FlowJo is a software package for analyzing flow cytometry data. Files produced by modern flow cytometers are written in the Flow Cytometry Standard format with an .fcs file extension. FlowJo will import and analyze cytometry data regardless of which flow cytometer is used to collect the data.

Operation
In FlowJo, samples are organized in a "Workspace" window, which presents a hierarchical view of all the samples and their analyses (gates and statistics). Viewing an entire experiment in a Workspace permits organizing and managing complex cytometry experiments and produces detailed graphical reports. FlowJo's ability to automate repetitive operations facilitates the production of statistics tables and graphical reports when the experiment involves many samples, parameters and/or operations.

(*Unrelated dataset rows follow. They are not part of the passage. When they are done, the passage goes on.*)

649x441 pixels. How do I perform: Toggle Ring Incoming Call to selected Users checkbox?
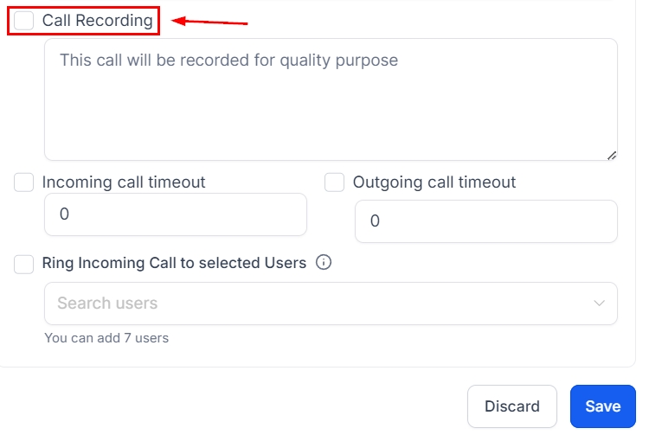click(24, 264)
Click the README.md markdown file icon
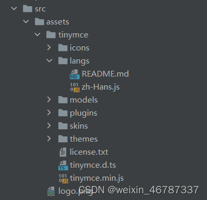The image size is (207, 200). coord(74,74)
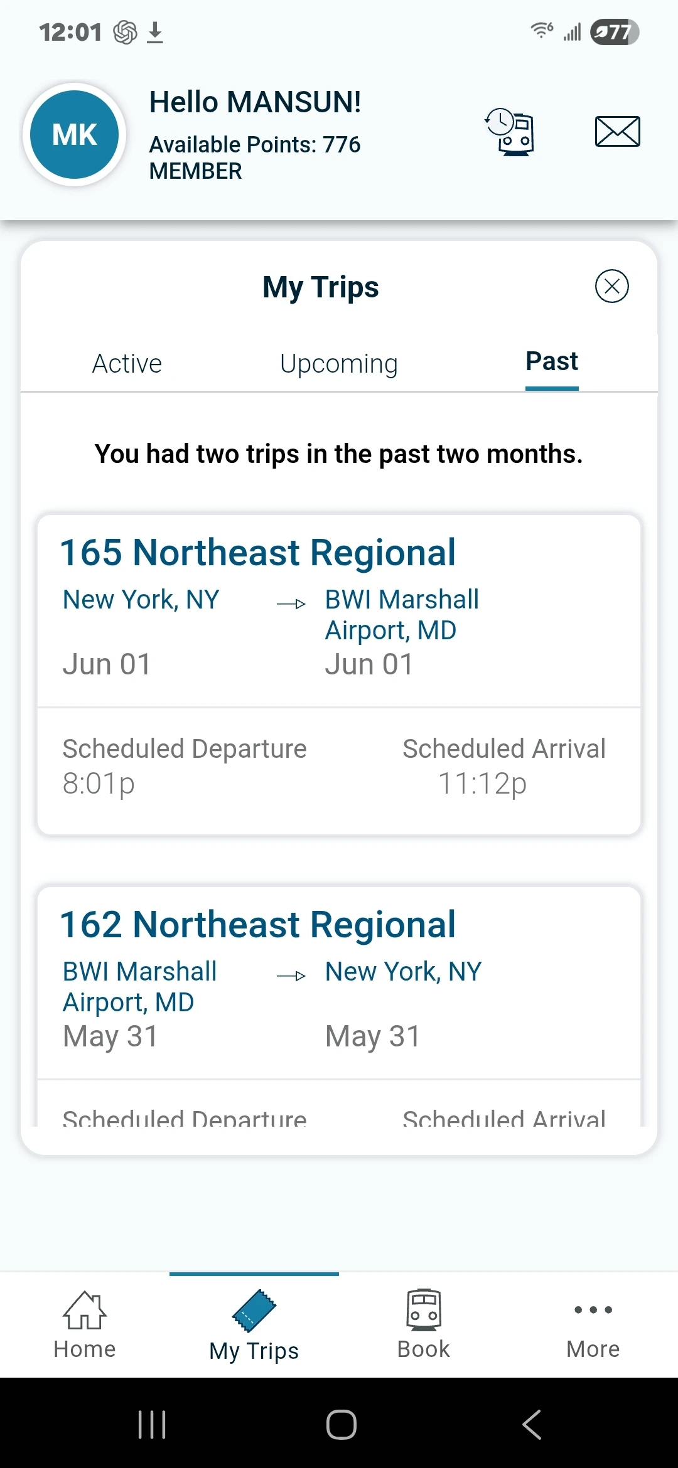The height and width of the screenshot is (1468, 678).
Task: Select the Past tab
Action: pyautogui.click(x=552, y=362)
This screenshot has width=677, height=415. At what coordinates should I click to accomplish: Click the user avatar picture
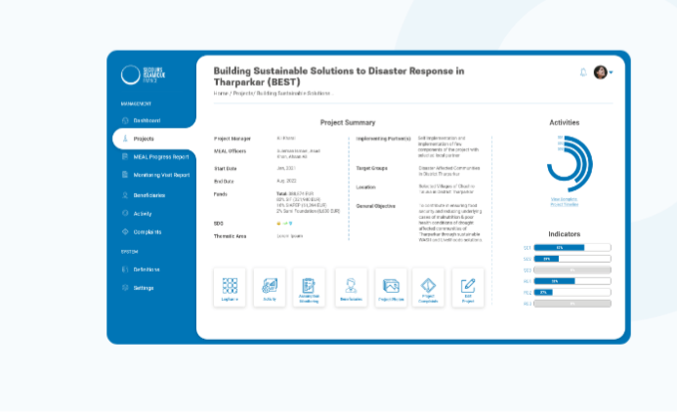[x=600, y=72]
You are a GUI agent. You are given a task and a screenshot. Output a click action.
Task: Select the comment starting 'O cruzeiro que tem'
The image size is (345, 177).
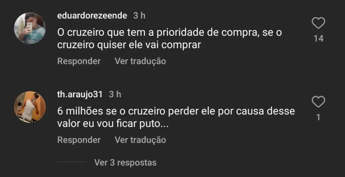click(x=169, y=39)
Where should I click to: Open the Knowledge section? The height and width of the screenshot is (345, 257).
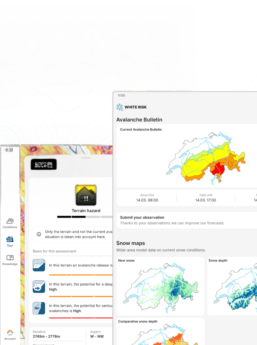tap(10, 260)
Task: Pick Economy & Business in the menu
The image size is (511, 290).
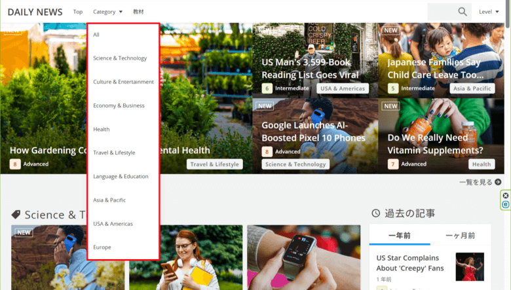Action: click(x=119, y=105)
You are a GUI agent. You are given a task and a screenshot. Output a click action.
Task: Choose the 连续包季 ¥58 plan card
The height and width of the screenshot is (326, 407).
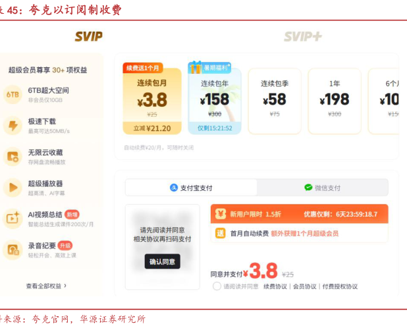(274, 100)
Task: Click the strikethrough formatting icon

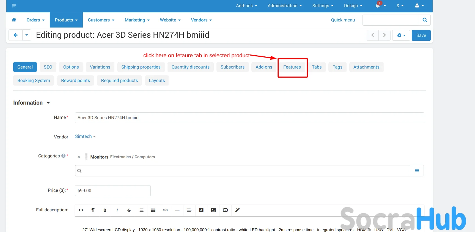Action: pos(129,210)
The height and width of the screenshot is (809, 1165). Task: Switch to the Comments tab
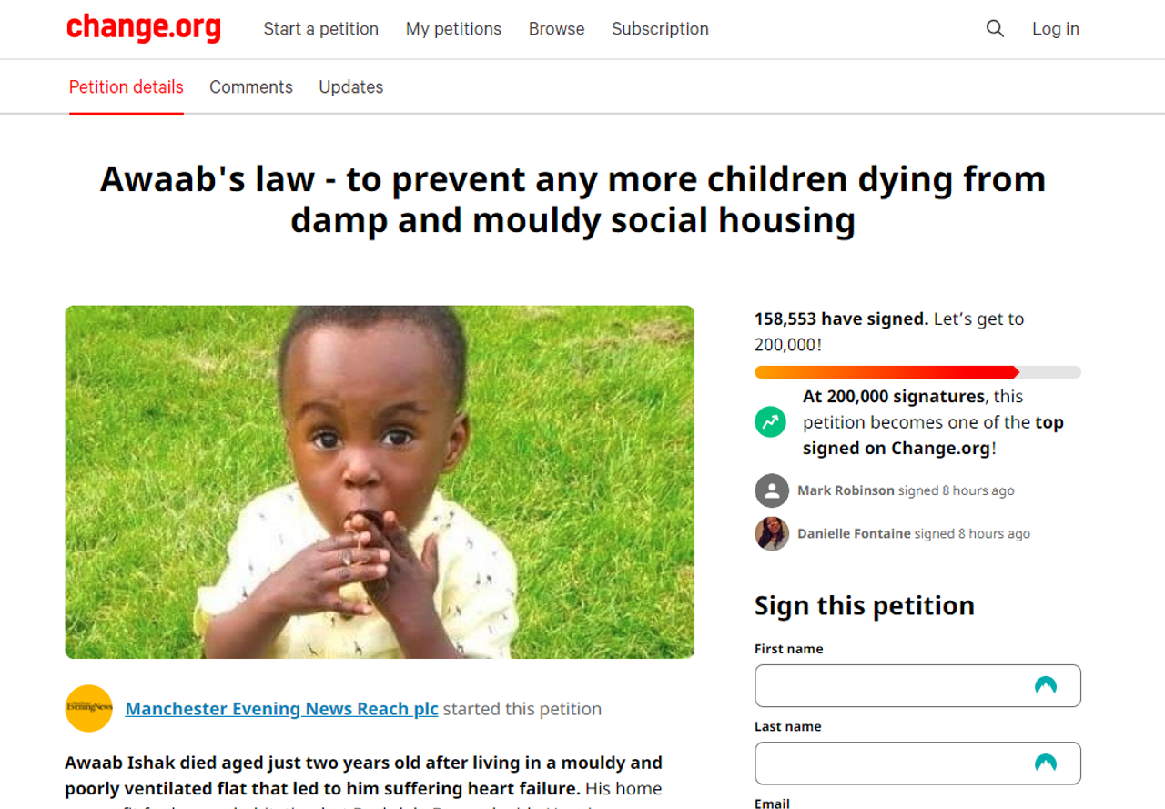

Within a workspace, samples can be grouped or sorted by various attributes such as the panel of antibodies with which they are stained, tissue type, or patient from whom they came. When an operation on a group is initiated, FlowJo can perform the same operation on every sample belonging to that group. Thus, you can apply a gate to a sample, copy it to the group, and that gate will be automatically placed on all samples in the group.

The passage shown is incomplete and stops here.